布施には今お話ししました金銭を施す財施の他に法施や無畏施が有ります。一般的には信者さんからの財施に対し、僧侶は読経による供養や法話などを施し互いにバランスを取っていますが、仏教ではこの財施と法施のやり取りに際し、三輪清浄が大切だと教えています。

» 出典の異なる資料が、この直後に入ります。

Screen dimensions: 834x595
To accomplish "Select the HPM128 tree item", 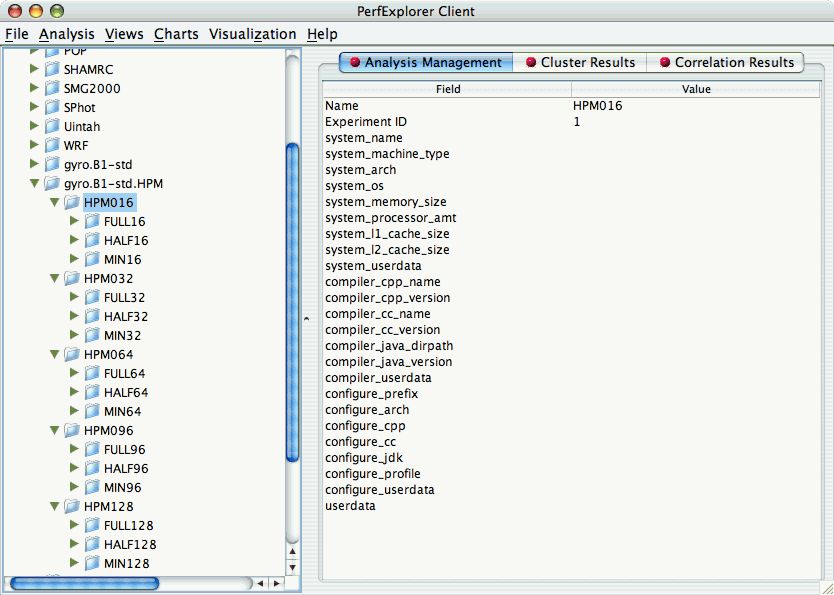I will (x=108, y=507).
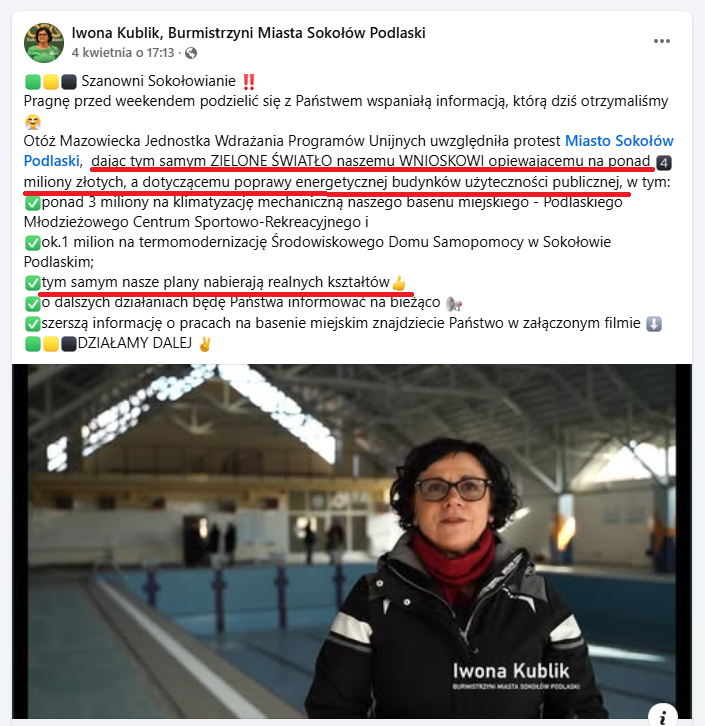This screenshot has height=726, width=705.
Task: Click the victory hand emoji after DZIAŁAMY DALEJ
Action: 204,344
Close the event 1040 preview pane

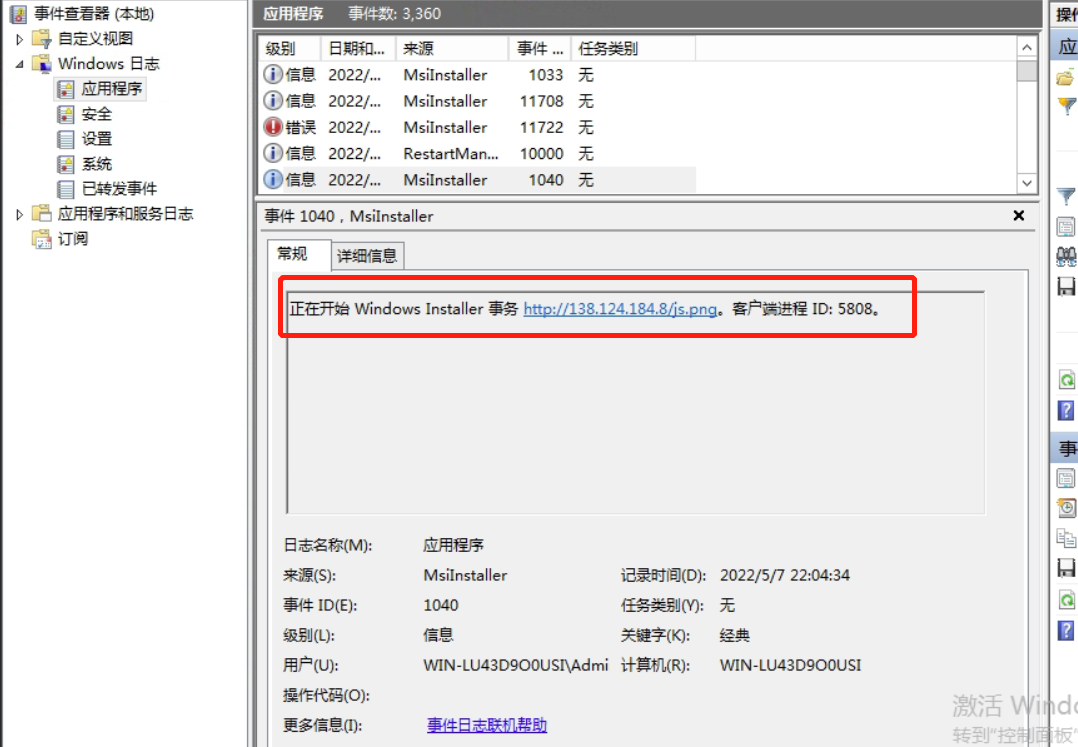[1019, 215]
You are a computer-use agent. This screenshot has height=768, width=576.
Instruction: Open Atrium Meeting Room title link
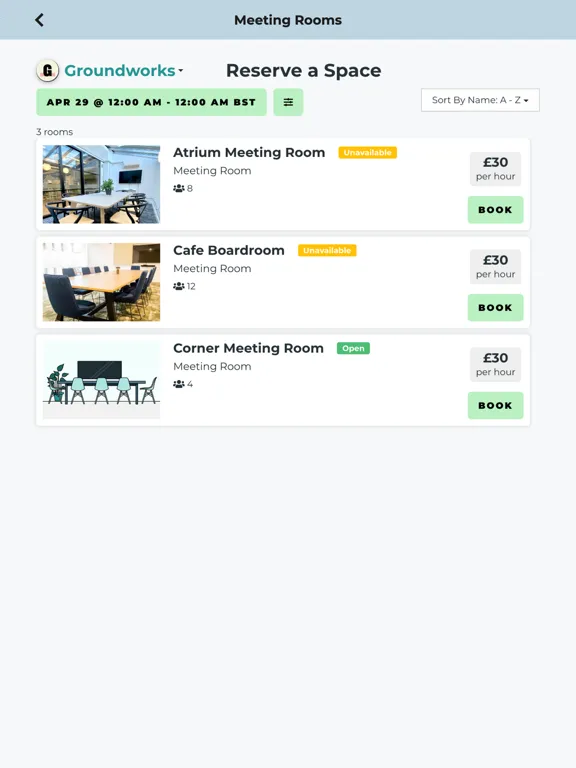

先ず布施する人は私利私欲や特定の目的の為に施してはいけないのです。そして、布施として施す財物が不当に得た物であってはならないのは勿論の事ですが、布施を受ける僧侶は布施を受けるにふさわしい行いをしている事が前提になります。このように施す人と施す施与品、更にはそれを受け取る僧侶が共に清浄でなければ布施本来の行為とはならないと説いているのです。このように三者が全て清浄で始めて布施行は成立するのであり、どれ一つ欠けても布施にはならないと教えています。
江戸時代に臨済宗再興の祖として活躍した白隠禅師の師僧だった至道無難禅師は「お金は天下の宝である。悪人が持てば人を苦しめ、自分も苦しむ事になるが、善人が持てば人を助け、自分も楽しむ事が出来る」と教えています。そして、「布施する者はたとえ千貫・万貫の布施も三銭と思って出せ。受け取る僧侶は万貫の布施も三銭を思って受け取らなければ、後世は畜生になる事疑い無し」と力説しています。お金が全てを左右するような風潮が強くなりつつある今日、とても重い言葉のように感じられてなりません。
私も宗教家の末席を汚す者と致しまして、三輪清浄の教えを肝に銘じ日々精進を重ねて参りたいと願っています。
これから始まります皆様方の新しいひと月が三輪清浄の精神に裏打ちされた布施行の毎日となりますよう心よりご祈念申し上げます。
本日はご参拝誠に有難う御座いました。